Items from a data source:

************

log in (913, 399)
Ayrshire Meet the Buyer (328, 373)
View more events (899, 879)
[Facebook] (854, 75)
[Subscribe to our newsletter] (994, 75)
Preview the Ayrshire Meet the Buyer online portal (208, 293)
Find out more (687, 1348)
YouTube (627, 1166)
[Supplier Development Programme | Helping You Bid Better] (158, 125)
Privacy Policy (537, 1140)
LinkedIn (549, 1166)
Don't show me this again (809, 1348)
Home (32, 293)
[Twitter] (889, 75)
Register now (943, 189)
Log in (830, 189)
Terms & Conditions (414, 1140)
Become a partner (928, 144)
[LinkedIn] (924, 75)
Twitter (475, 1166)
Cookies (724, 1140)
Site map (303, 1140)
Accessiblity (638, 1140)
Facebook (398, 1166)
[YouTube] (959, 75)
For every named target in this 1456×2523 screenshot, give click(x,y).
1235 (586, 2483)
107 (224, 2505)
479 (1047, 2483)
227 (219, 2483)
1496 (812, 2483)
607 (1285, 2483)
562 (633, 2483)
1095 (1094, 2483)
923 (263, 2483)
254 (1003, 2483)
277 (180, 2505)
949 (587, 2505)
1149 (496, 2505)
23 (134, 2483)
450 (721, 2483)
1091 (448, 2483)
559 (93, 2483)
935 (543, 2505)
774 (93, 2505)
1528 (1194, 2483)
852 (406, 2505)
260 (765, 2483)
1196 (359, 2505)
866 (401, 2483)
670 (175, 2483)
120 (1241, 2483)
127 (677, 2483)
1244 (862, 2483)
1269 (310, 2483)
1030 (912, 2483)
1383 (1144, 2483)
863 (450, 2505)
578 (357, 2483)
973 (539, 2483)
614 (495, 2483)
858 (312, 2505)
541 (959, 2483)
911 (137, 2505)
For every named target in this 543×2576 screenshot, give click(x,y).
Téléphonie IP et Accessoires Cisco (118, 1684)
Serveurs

************

* WORK TASK: Repeat each entry above exactly as shown.

* ANSWER BELOW:
log in (913, 399)
Ayrshire Meet the Buyer (328, 373)
View more events (899, 879)
[Facebook] (854, 75)
[Subscribe to our newsletter] (994, 75)
Preview the Ayrshire Meet the Buyer online portal (208, 293)
Find out more (687, 1348)
YouTube (627, 1166)
[Supplier Development Programme | Helping You Bid Better] (158, 125)
Privacy Policy (537, 1140)
LinkedIn (549, 1166)
Don't show me this again (809, 1348)
Home (32, 293)
[Twitter] (889, 75)
Register now (943, 189)
Log in (830, 189)
Terms & Conditions (414, 1140)
Become a partner (928, 144)
[LinkedIn] (924, 75)
Twitter (475, 1166)
Cookies (724, 1140)
Site map (303, 1140)
Accessiblity (638, 1140)
Facebook (398, 1166)
[YouTube] (959, 75)
For every named target in this 1456×2523 screenshot, give click(x,y).
1235 (586, 2483)
107 (224, 2505)
479 (1047, 2483)
227 (219, 2483)
1496 (812, 2483)
607 (1285, 2483)
562 (633, 2483)
1095 (1094, 2483)
923 (263, 2483)
254 (1003, 2483)
277 (180, 2505)
949 (587, 2505)
1149 (496, 2505)
23 (134, 2483)
450 (721, 2483)
1091 (448, 2483)
559 (93, 2483)
935 (543, 2505)
774 (93, 2505)
1528 (1194, 2483)
852 (406, 2505)
260 (765, 2483)
1196 (359, 2505)
866 (401, 2483)
670 (175, 2483)
120 (1241, 2483)
127 (677, 2483)
1244 (862, 2483)
1269 (310, 2483)
1030 (912, 2483)
1383 (1144, 2483)
863 (450, 2505)
578 (357, 2483)
973 (539, 2483)
614 (495, 2483)
858 (312, 2505)
541 (959, 2483)
911 (137, 2505)
For every named target in this 543×2576 screenshot, give click(x,y).
Téléphonie IP et Accessoires Cisco (118, 1684)
Serveurs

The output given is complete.